- TASK ITEM
Set down word for word each line from the one containing "Where should I" through the end of the records, both included. Do not copy any pictures.
[[ MATERIAL FOR THE TASK open ]]
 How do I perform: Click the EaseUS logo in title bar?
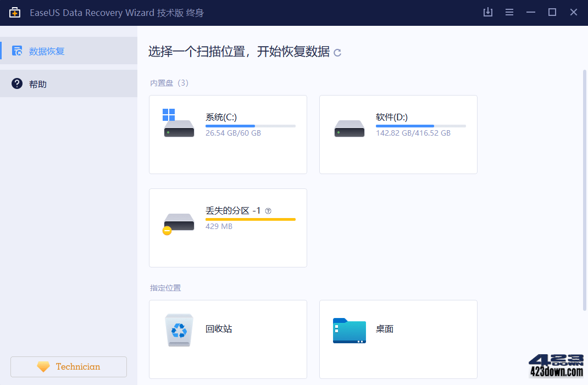coord(15,12)
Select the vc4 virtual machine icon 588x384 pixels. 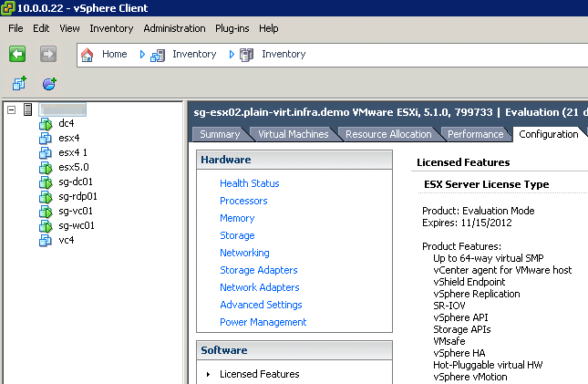coord(46,240)
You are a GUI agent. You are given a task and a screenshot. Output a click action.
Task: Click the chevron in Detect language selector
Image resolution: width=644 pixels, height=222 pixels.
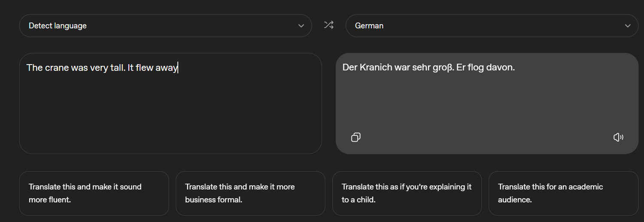[x=301, y=26]
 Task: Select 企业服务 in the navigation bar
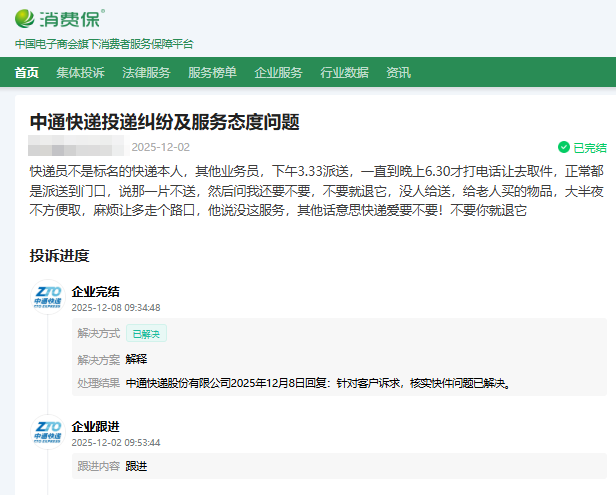click(278, 72)
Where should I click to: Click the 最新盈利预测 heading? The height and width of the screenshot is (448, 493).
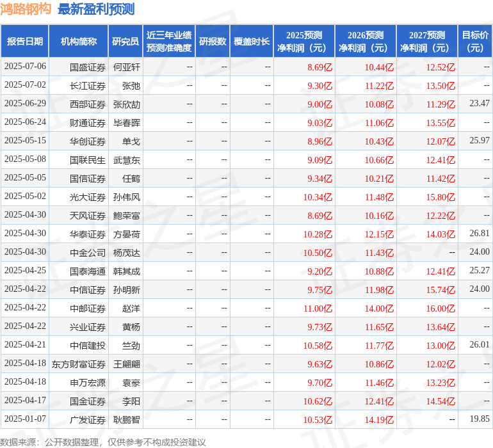click(x=96, y=9)
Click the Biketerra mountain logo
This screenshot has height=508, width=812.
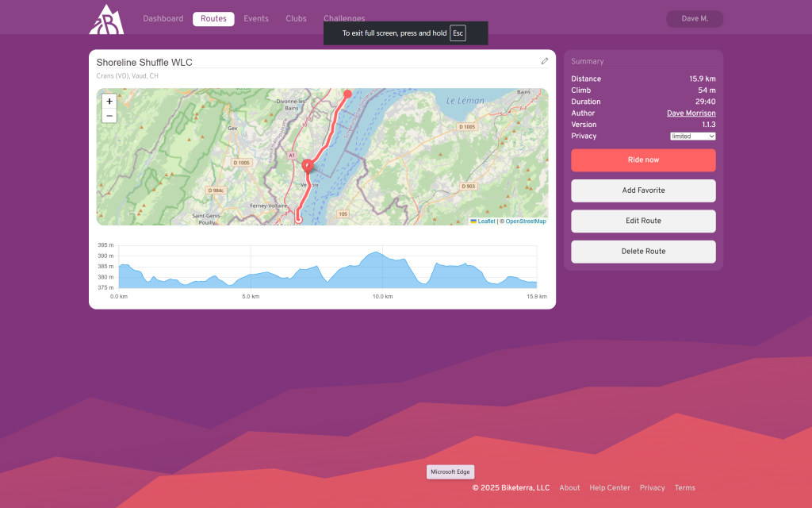tap(106, 19)
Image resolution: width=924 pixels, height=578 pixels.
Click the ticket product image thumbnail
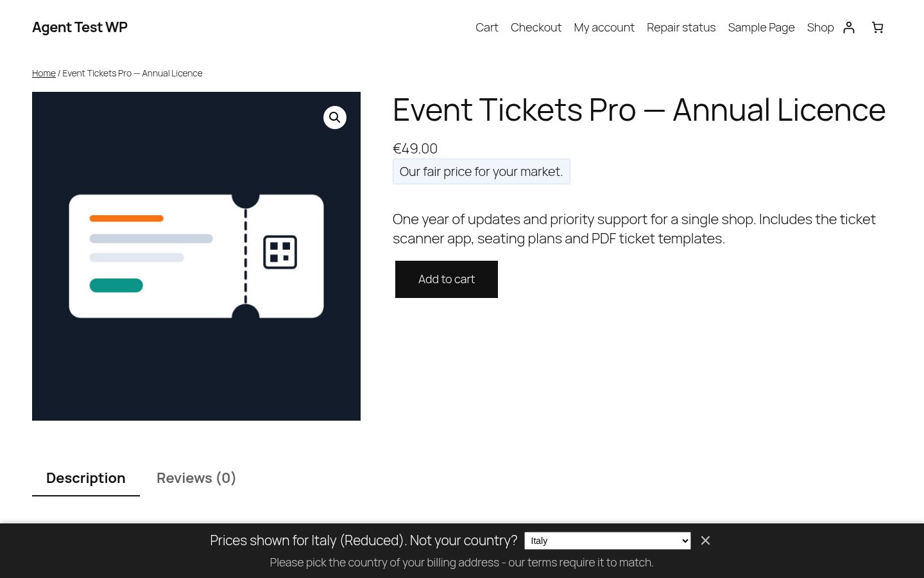[196, 256]
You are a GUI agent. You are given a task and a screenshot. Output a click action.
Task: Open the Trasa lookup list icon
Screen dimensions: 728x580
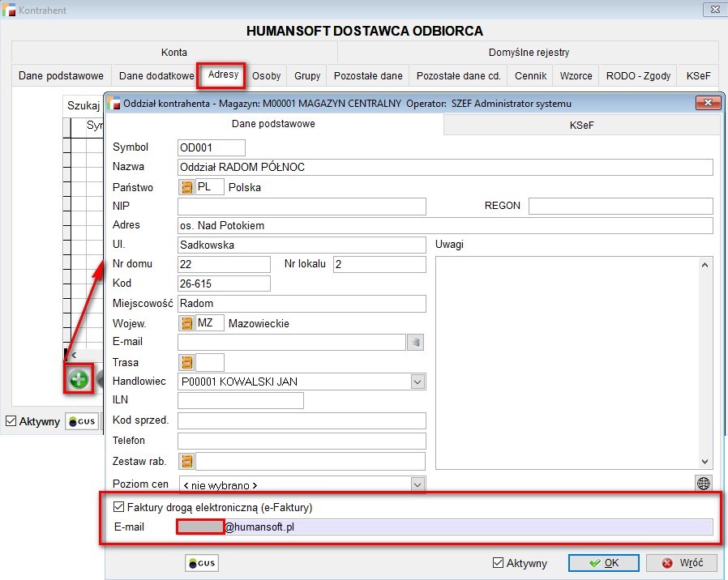pyautogui.click(x=186, y=362)
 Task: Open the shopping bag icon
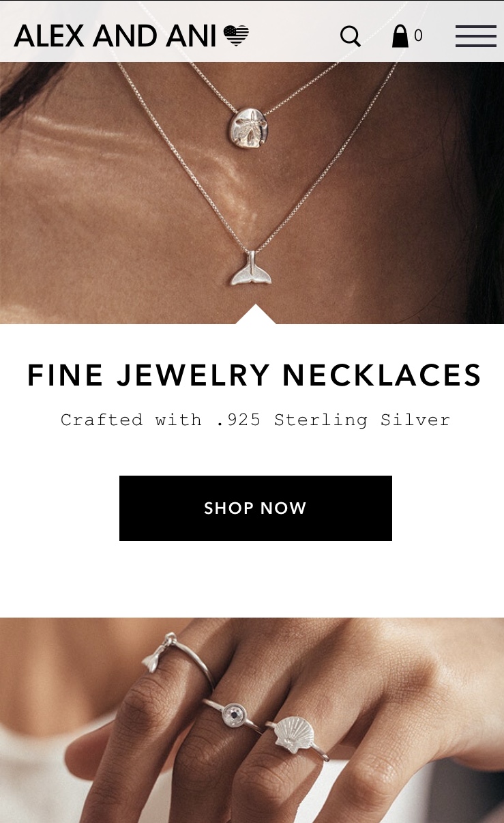[400, 36]
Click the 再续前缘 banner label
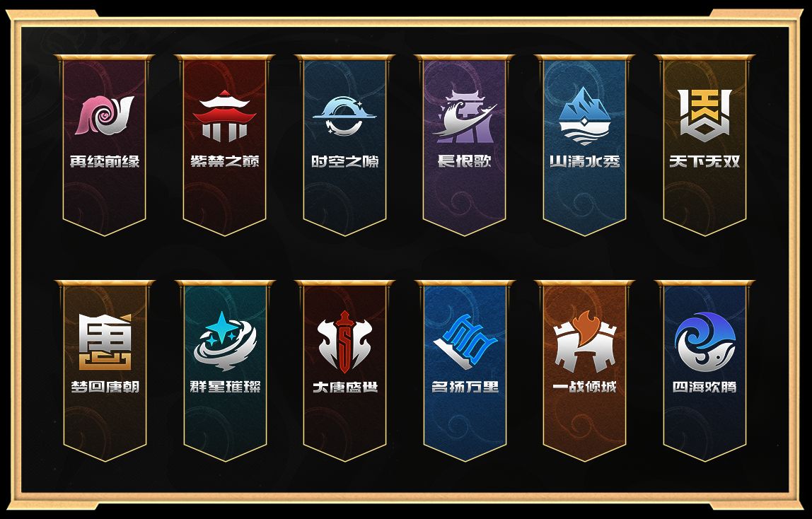The width and height of the screenshot is (812, 519). coord(105,161)
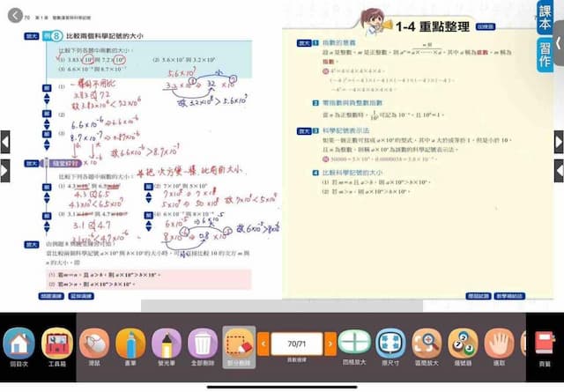The image size is (564, 392).
Task: Click the 全部刪除 trash can icon
Action: tap(203, 344)
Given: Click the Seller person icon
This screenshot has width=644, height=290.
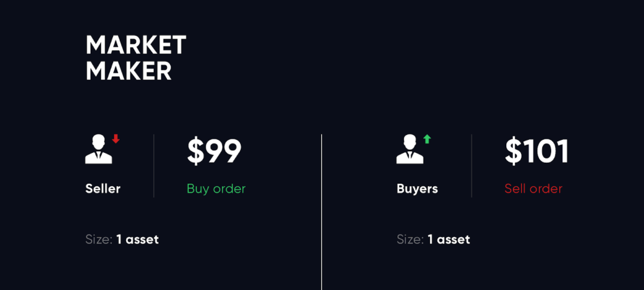Looking at the screenshot, I should 98,149.
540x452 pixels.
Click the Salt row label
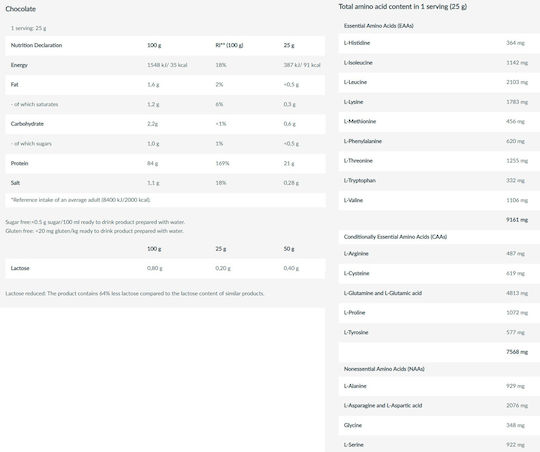click(x=15, y=183)
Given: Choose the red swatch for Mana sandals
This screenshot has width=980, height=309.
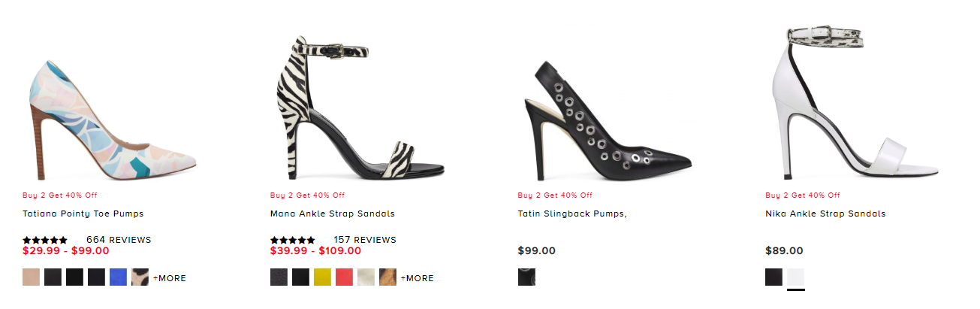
[[ MATERIAL FOR THE TASK closed ]]
- TASK OUTPUT
Where should I click to: Click the 最新盈利预测 heading? The height and width of the screenshot is (448, 493).
click(x=96, y=9)
Click the Biketerra mountain logo
This screenshot has height=508, width=812.
tap(106, 19)
Image resolution: width=924 pixels, height=578 pixels.
Click the ticket product image thumbnail
[196, 256]
You are a GUI agent. You are given a task and a screenshot. Output a click action.
Task: Open the Trasa lookup list icon
Screen dimensions: 728x580
pyautogui.click(x=186, y=362)
 Task: Open the shopping bag icon
[400, 36]
Click the 再续前缘 banner label
The width and height of the screenshot is (812, 519). coord(105,161)
The image size is (564, 392).
Task: Click the 全部刪除 trash can icon
Action: tap(203, 344)
Given: Click the Seller person icon
This screenshot has width=644, height=290.
Looking at the screenshot, I should 98,149.
540x452 pixels.
Click the Salt row label
click(x=15, y=183)
Given: Choose the red swatch for Mana sandals
This screenshot has width=980, height=309.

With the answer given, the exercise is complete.